> _What this task involves_:
Could you reproduce the lines below from the one with "Task: Open the Hang Seng Idx. link" through the one with "The image size is (1139, 1064)."? Keep both ends and add nothing.

Supplied data START

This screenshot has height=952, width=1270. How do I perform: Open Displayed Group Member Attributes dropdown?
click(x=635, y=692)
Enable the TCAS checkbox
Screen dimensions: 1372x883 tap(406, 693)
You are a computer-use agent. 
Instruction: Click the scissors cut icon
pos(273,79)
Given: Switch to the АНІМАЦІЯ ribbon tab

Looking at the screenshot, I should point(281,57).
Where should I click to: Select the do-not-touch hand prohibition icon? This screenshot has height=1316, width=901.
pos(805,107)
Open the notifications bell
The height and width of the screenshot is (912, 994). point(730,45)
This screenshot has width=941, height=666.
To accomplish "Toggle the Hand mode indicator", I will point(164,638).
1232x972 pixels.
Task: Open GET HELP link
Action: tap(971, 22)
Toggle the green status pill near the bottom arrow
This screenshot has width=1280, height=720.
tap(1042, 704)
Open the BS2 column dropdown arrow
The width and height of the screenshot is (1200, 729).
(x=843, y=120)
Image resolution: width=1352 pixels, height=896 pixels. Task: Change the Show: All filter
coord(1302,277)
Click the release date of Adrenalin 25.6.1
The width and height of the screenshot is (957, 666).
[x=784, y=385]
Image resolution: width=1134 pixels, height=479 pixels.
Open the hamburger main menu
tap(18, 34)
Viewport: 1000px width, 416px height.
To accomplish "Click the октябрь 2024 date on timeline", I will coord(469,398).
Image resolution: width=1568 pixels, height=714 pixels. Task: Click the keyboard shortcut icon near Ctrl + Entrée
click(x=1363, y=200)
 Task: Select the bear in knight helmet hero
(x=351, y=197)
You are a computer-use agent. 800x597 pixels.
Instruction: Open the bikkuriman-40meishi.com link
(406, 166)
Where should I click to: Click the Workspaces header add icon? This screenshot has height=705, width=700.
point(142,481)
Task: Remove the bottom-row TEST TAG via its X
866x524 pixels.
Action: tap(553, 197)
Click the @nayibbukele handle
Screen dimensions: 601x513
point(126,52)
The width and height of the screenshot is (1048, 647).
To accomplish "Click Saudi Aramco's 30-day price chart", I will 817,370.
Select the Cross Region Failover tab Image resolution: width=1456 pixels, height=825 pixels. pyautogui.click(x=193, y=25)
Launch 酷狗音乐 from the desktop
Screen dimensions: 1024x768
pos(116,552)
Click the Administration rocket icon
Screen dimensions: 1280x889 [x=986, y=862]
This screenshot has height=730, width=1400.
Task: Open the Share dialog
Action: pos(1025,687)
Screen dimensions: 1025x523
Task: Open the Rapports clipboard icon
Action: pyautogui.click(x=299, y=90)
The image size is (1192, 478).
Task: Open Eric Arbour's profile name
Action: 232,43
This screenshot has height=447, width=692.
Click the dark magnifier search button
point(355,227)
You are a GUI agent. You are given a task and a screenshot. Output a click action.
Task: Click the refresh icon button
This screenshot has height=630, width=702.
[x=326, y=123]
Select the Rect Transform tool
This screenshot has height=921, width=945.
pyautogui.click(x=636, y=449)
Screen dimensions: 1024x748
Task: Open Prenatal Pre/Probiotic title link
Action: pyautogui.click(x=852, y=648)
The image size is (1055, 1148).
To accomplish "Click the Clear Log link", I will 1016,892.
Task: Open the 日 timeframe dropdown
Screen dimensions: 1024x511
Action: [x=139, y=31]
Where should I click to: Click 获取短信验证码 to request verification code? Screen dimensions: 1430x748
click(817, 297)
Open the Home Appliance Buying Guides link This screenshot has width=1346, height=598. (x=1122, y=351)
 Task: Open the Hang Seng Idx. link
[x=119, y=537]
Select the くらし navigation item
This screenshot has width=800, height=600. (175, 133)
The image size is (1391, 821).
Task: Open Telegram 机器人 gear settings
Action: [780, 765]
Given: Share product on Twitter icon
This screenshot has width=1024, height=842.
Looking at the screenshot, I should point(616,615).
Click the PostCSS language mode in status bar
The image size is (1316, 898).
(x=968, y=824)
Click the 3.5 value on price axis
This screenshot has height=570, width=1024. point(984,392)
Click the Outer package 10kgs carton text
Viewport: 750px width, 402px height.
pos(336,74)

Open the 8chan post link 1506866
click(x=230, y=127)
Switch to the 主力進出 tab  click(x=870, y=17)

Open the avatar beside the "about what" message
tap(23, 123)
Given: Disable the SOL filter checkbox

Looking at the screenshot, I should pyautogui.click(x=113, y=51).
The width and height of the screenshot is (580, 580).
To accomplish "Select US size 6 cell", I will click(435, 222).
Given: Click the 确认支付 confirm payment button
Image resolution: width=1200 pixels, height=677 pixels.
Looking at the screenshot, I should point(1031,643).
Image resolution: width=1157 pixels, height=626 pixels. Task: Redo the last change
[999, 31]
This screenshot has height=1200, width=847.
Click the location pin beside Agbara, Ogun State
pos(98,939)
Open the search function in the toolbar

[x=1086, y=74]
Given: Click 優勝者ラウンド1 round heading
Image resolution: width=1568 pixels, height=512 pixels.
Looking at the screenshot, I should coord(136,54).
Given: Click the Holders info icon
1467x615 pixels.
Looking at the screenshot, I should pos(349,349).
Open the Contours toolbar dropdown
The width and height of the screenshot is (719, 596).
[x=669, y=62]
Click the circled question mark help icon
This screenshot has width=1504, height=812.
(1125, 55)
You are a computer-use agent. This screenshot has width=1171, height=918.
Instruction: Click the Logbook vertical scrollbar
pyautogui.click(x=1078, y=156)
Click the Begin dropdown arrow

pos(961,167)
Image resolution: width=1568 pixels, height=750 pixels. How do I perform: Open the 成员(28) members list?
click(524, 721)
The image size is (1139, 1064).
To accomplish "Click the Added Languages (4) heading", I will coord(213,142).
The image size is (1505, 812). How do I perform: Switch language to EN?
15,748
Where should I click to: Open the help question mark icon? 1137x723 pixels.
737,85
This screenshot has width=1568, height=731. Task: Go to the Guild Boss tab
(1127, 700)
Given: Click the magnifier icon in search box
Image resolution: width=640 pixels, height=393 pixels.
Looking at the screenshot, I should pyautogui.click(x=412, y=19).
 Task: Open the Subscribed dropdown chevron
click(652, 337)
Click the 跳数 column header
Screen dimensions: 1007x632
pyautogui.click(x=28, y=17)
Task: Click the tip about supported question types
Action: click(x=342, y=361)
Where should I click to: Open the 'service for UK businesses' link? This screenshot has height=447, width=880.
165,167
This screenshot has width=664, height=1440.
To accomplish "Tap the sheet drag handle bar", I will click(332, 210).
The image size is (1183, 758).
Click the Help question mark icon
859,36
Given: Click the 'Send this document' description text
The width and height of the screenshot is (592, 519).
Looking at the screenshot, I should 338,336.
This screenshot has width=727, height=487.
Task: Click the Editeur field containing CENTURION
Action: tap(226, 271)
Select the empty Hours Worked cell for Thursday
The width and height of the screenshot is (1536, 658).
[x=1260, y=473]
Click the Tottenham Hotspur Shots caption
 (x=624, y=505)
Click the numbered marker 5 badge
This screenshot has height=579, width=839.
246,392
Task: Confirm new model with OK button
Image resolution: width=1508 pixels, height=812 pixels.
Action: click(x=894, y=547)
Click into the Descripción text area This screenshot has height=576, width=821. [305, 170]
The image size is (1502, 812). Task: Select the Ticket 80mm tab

Supplied data END

> _Answer box_:
 Task: Open the Hang Seng Idx. link
[x=119, y=537]
Select the くらし navigation item
This screenshot has width=800, height=600. (175, 133)
The image size is (1391, 821).
Task: Open Telegram 机器人 gear settings
Action: [780, 765]
Given: Share product on Twitter icon
This screenshot has width=1024, height=842.
Looking at the screenshot, I should point(616,615).
Click the PostCSS language mode in status bar
The image size is (1316, 898).
(x=968, y=824)
Click the 3.5 value on price axis
This screenshot has height=570, width=1024. point(984,392)
Click the Outer package 10kgs carton text
Viewport: 750px width, 402px height.
pos(336,74)

Open the 8chan post link 1506866
click(x=230, y=127)
Switch to the 主力進出 tab  click(x=870, y=17)

Open the avatar beside the "about what" message
tap(23, 123)
Given: Disable the SOL filter checkbox

Looking at the screenshot, I should pyautogui.click(x=113, y=51).
The width and height of the screenshot is (580, 580).
To accomplish "Select US size 6 cell", I will click(435, 222).
Given: Click the 确认支付 confirm payment button
Image resolution: width=1200 pixels, height=677 pixels.
Looking at the screenshot, I should point(1031,643).
Image resolution: width=1157 pixels, height=626 pixels. Task: Redo the last change
[999, 31]
This screenshot has height=1200, width=847.
Click the location pin beside Agbara, Ogun State
pos(98,939)
Open the search function in the toolbar

[x=1086, y=74]
Given: Click 優勝者ラウンド1 round heading
Image resolution: width=1568 pixels, height=512 pixels.
Looking at the screenshot, I should coord(136,54).
Given: Click the Holders info icon
1467x615 pixels.
Looking at the screenshot, I should pos(349,349).
Open the Contours toolbar dropdown
The width and height of the screenshot is (719, 596).
[x=669, y=62]
Click the circled question mark help icon
This screenshot has width=1504, height=812.
(1125, 55)
You are a computer-use agent. This screenshot has width=1171, height=918.
Instruction: Click the Logbook vertical scrollbar
pyautogui.click(x=1078, y=156)
Click the Begin dropdown arrow

pos(961,167)
Image resolution: width=1568 pixels, height=750 pixels. How do I perform: Open the 成员(28) members list?
click(524, 721)
The image size is (1139, 1064).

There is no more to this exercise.